* [TASK INSTRUCTIONS]: Beginning with the line that has "Given: Select the LL column header", write out each line down to the end of the records below exactly, and include no pictures.

* [DATASET RECORDS]:

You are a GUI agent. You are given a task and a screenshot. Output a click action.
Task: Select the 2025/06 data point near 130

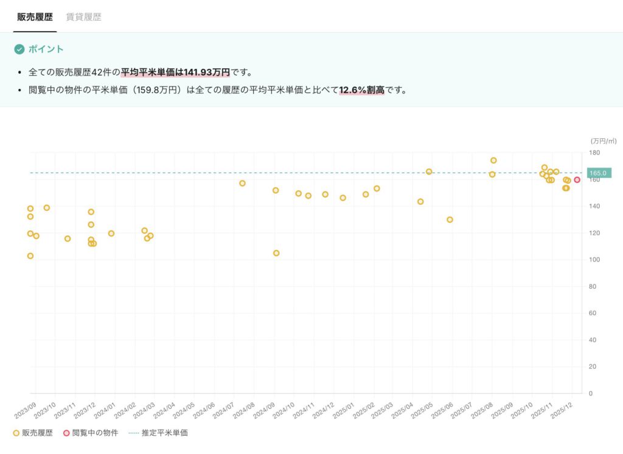point(450,219)
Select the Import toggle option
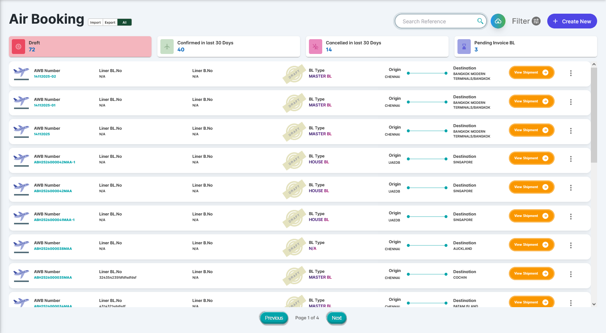This screenshot has width=606, height=333. (x=95, y=23)
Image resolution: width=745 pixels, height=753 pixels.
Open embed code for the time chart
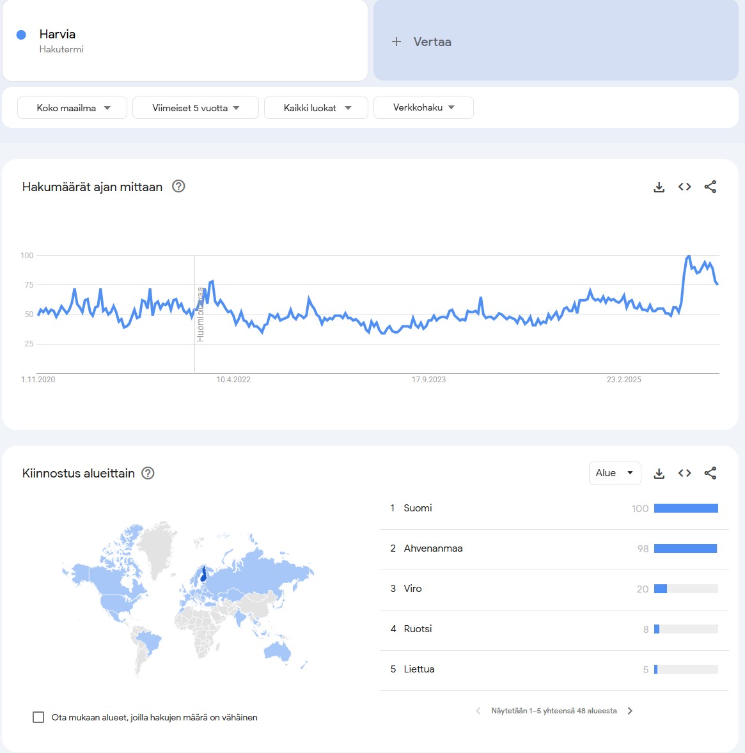coord(685,187)
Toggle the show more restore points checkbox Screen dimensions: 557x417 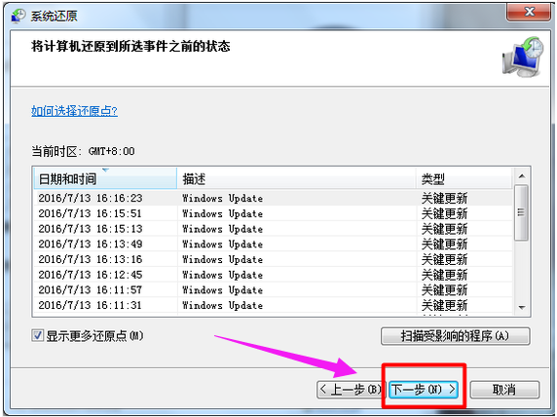[37, 335]
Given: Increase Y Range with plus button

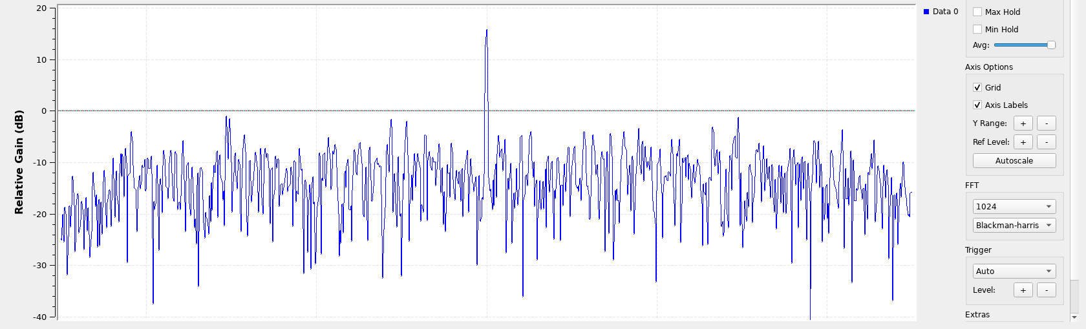Looking at the screenshot, I should tap(1023, 123).

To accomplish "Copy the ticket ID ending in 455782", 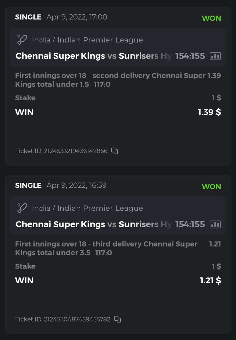I will [x=118, y=319].
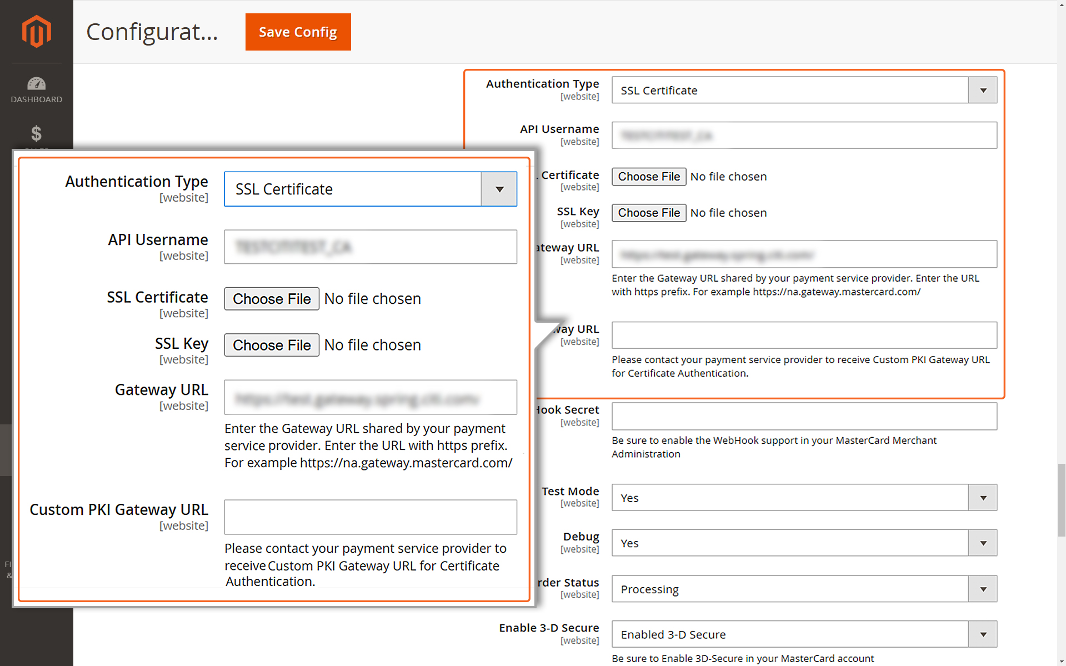Open the right-side Authentication Type arrow
The image size is (1066, 666).
983,91
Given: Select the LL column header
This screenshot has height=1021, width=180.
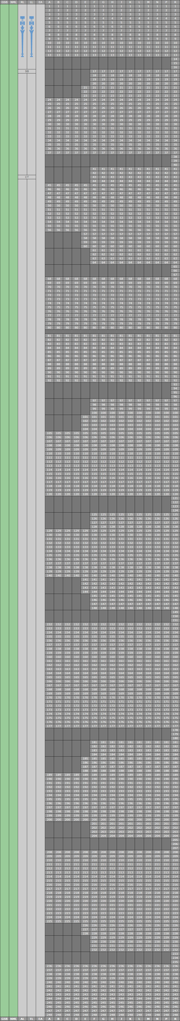Looking at the screenshot, I should pos(31,2).
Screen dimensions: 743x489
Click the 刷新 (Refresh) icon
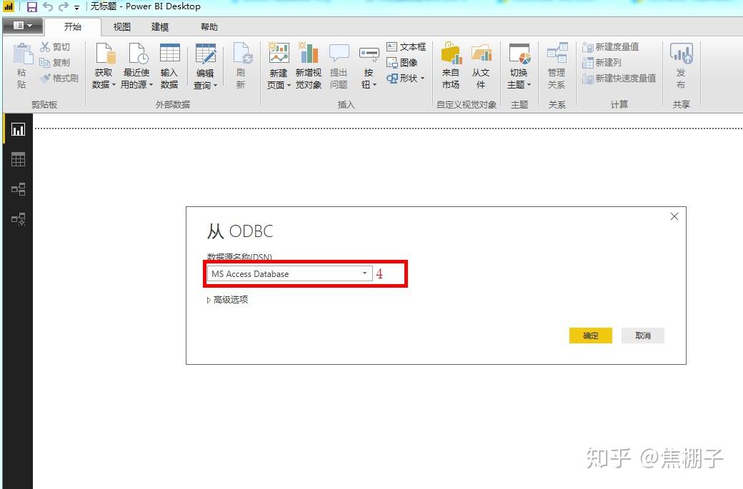242,64
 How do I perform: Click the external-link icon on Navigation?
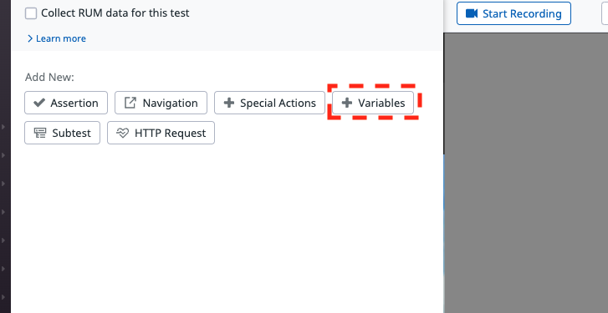tap(130, 103)
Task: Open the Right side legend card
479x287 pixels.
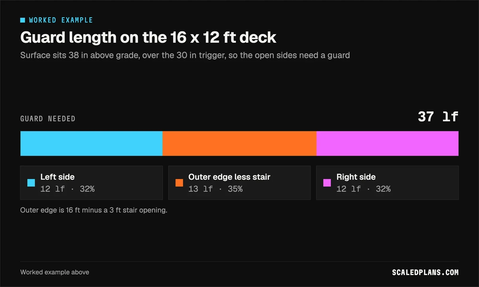Action: point(387,183)
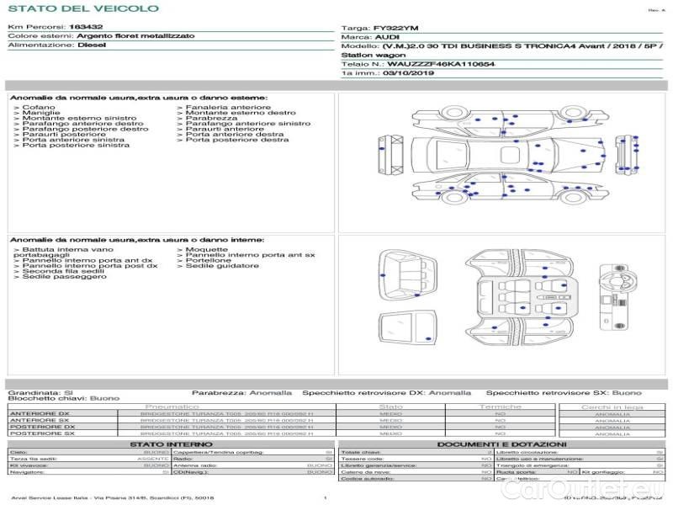Click the Parabrezza entry in exterior anomalies
The image size is (673, 505).
pos(205,119)
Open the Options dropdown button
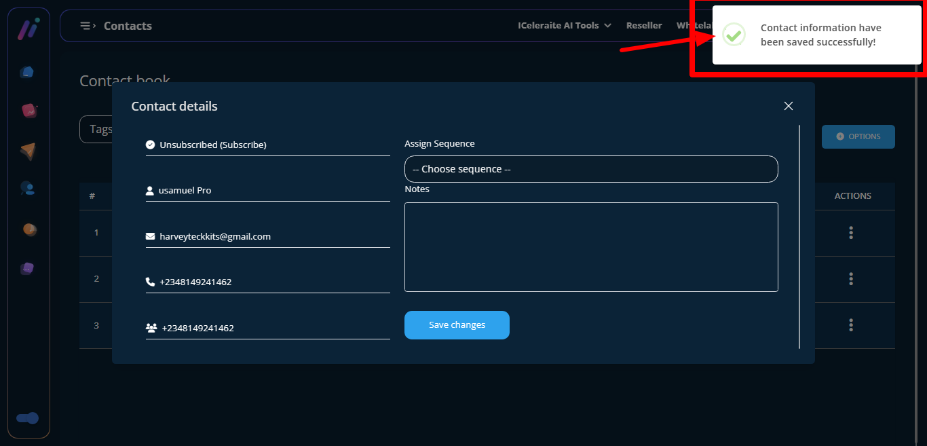Viewport: 927px width, 446px height. [x=858, y=136]
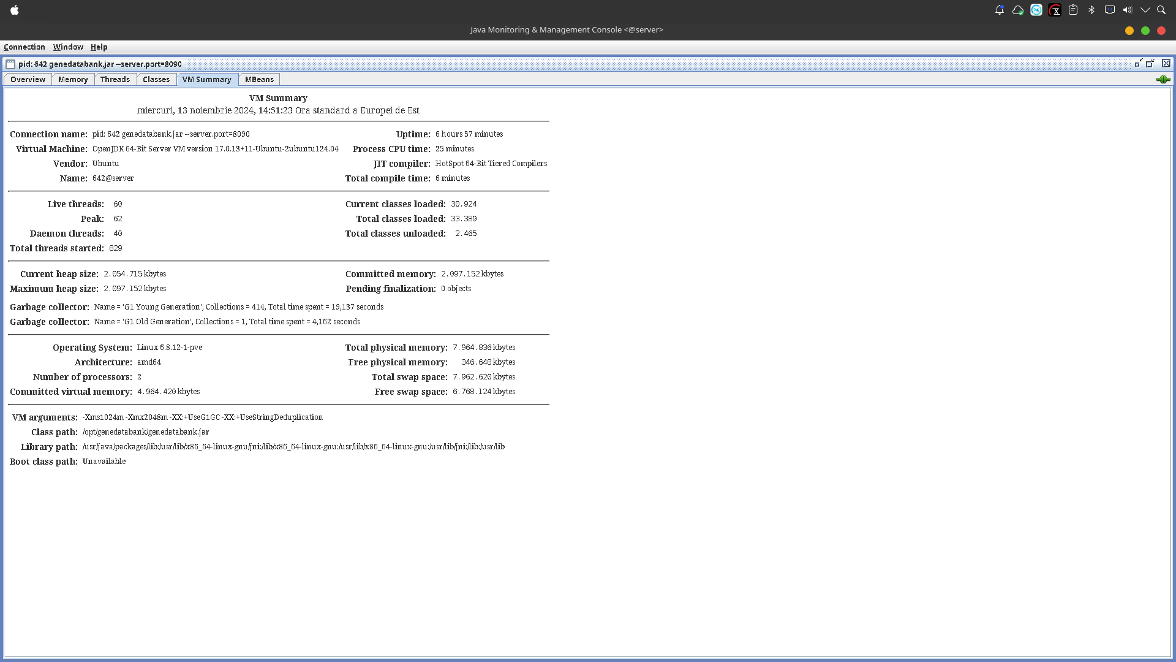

* [WORKED SOLUTION]:
Given: Select the LL column header
This screenshot has height=1021, width=180.
Looking at the screenshot, I should pos(31,2).
Screen dimensions: 743x489
Click the 刷新 (Refresh) icon
242,64
 How do I perform: Click the external-link icon on Navigation?
tap(130, 103)
Task: Open the Right side legend card
479x287 pixels.
Action: point(387,183)
Click the Parabrezza entry in exterior anomalies
The image size is (673, 505).
pos(205,119)
Open the Options dropdown button
Viewport: 927px width, 446px height. [x=858, y=136]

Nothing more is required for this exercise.